EXTRACTED RECORDS:
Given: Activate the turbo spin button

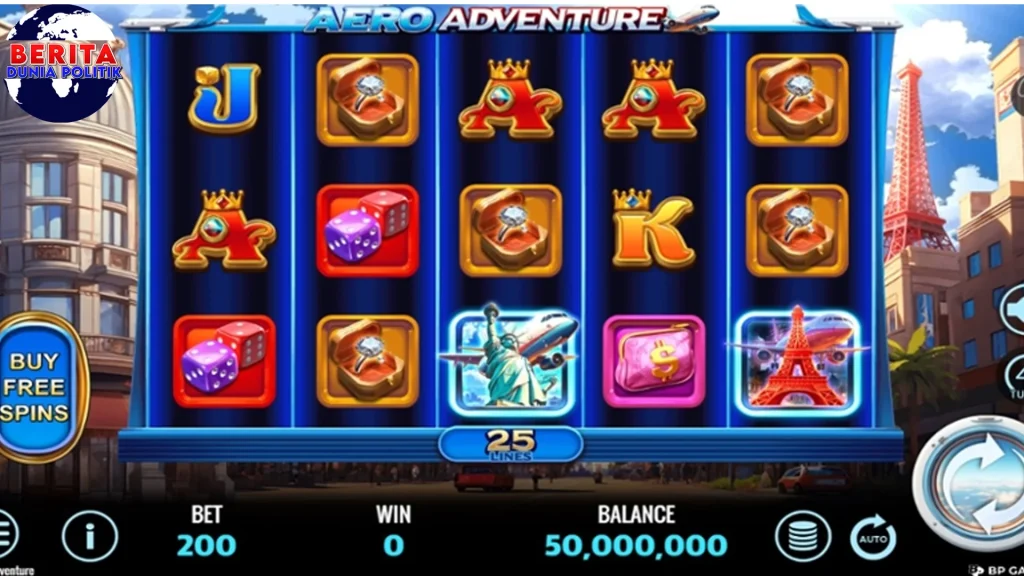Looking at the screenshot, I should pyautogui.click(x=1015, y=378).
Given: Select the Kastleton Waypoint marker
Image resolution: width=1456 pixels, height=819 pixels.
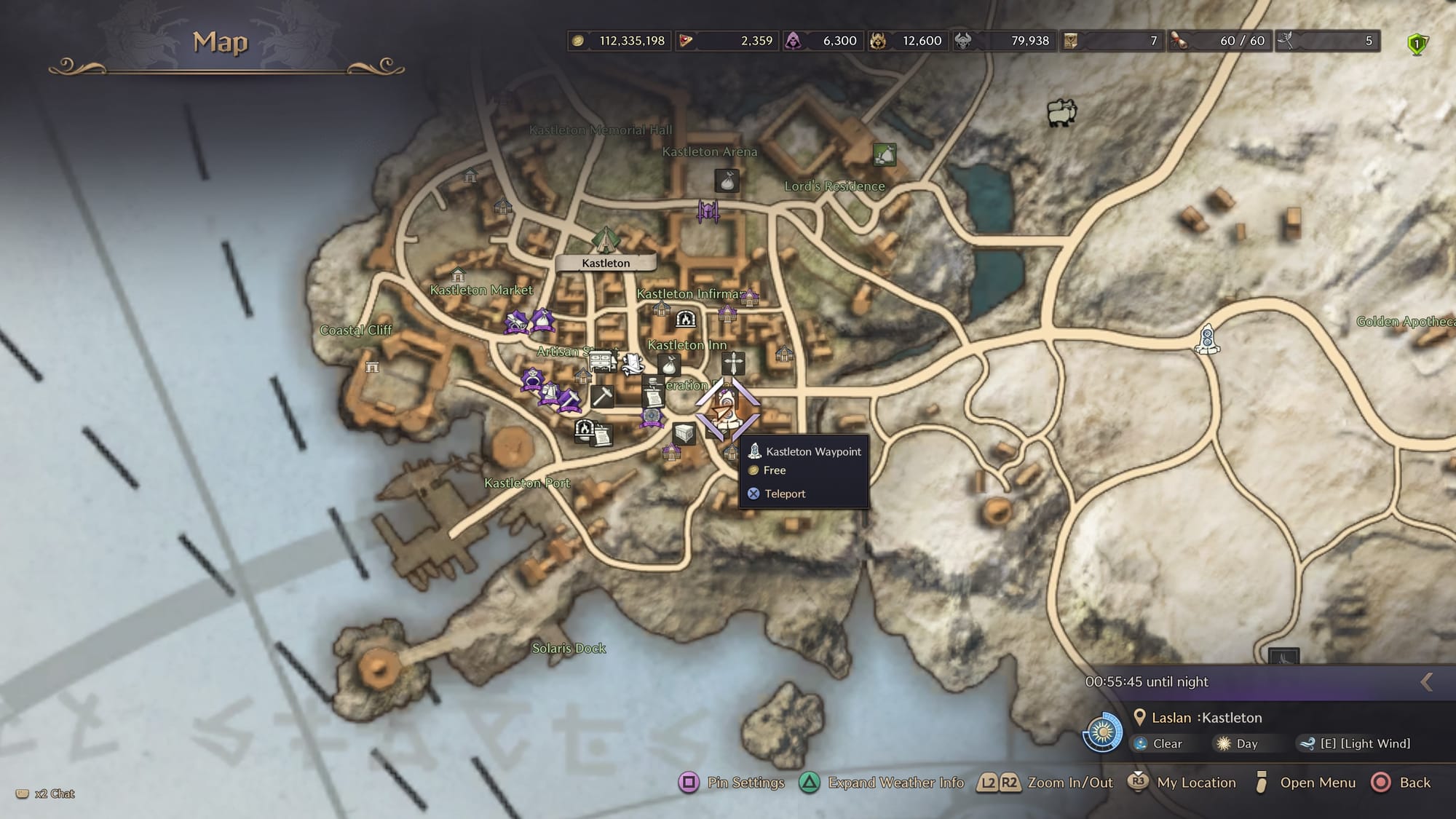Looking at the screenshot, I should pos(725,408).
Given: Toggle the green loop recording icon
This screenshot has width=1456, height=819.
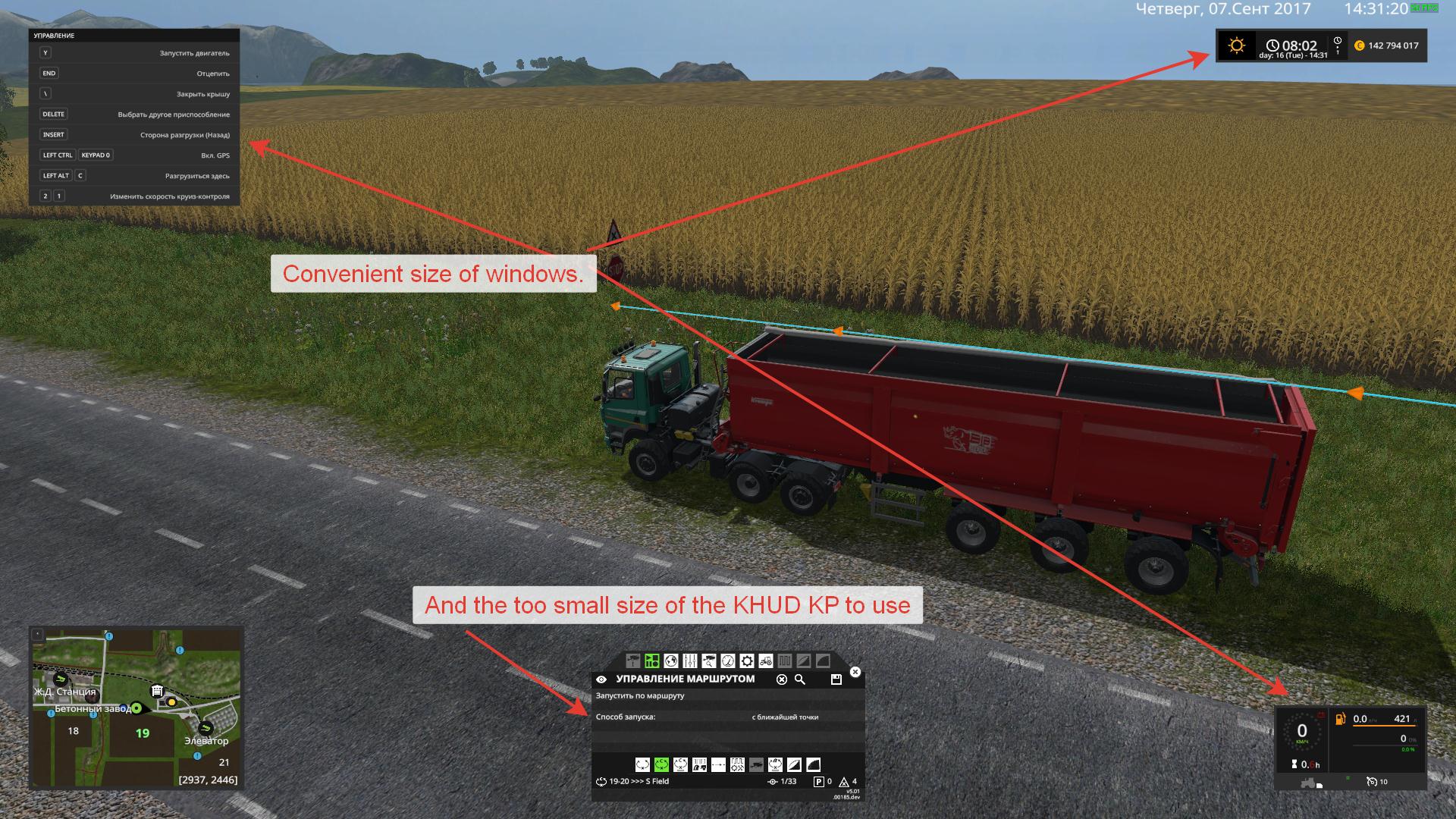Looking at the screenshot, I should 661,765.

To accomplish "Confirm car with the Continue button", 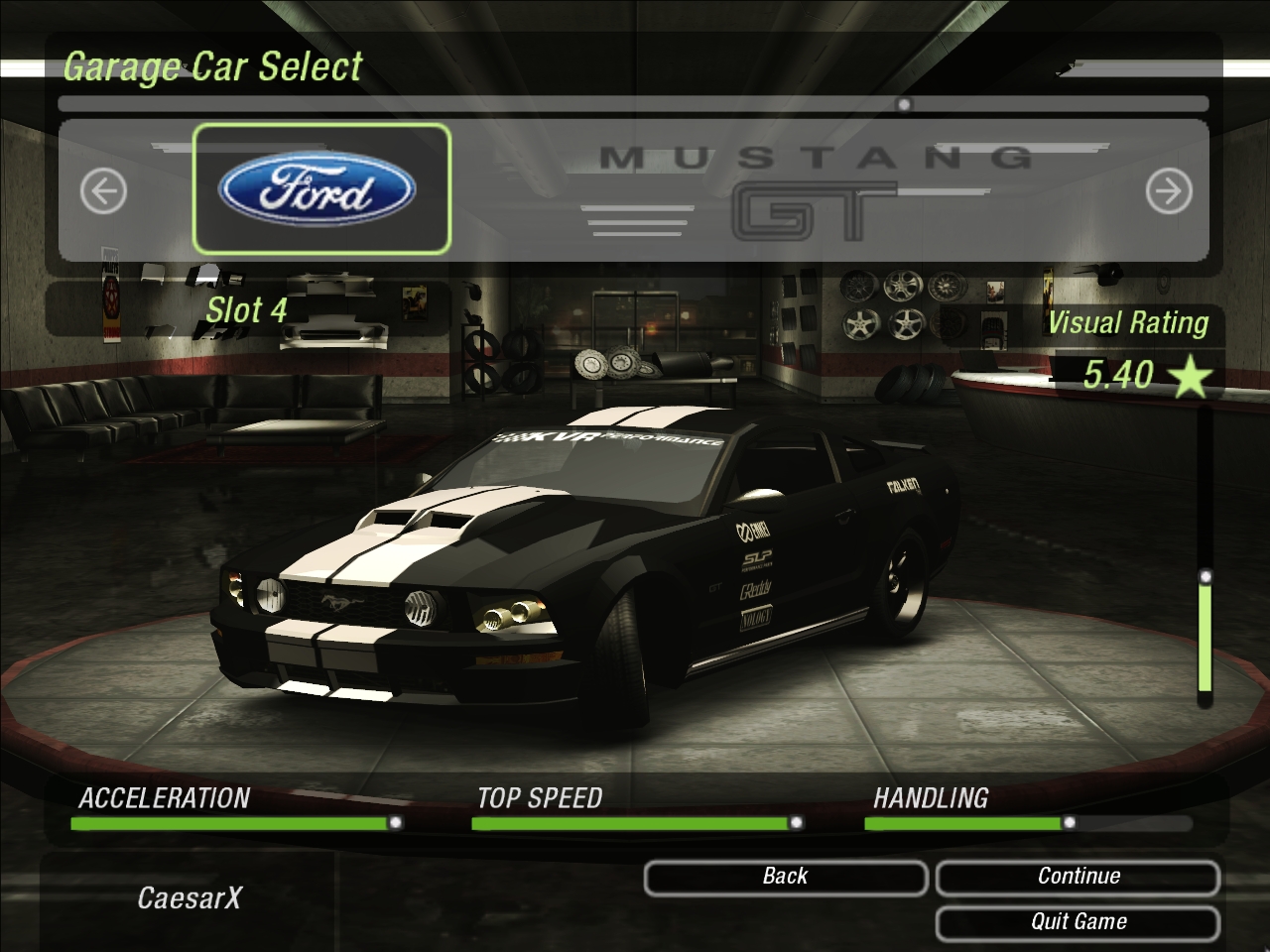I will click(x=1078, y=877).
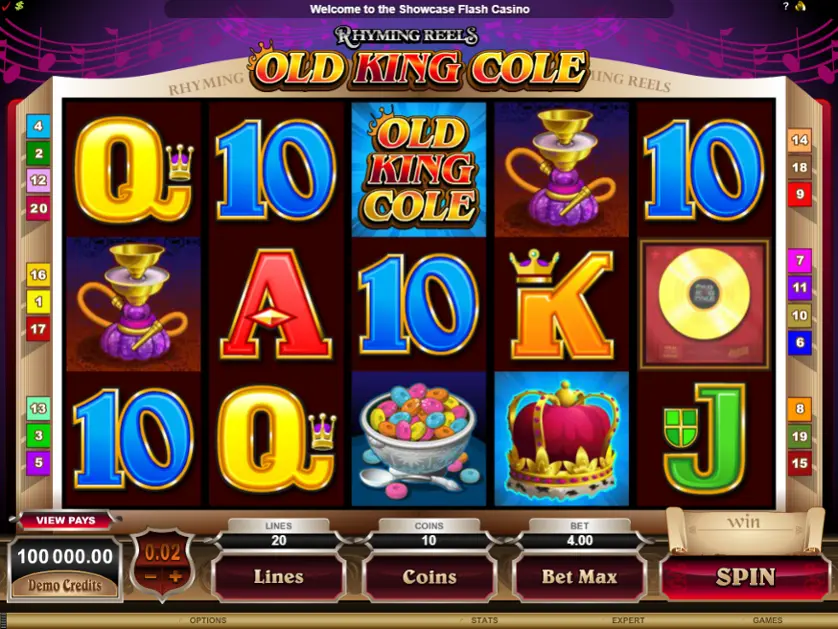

PROMPT:
Return each line of the material above that contains the string "width", treating uppercase and lowercase letters as distinct.

TASK OUTPUT:
Image resolution: width=1456 pixels, height=819 pixels.
This screenshot has width=1456, height=819.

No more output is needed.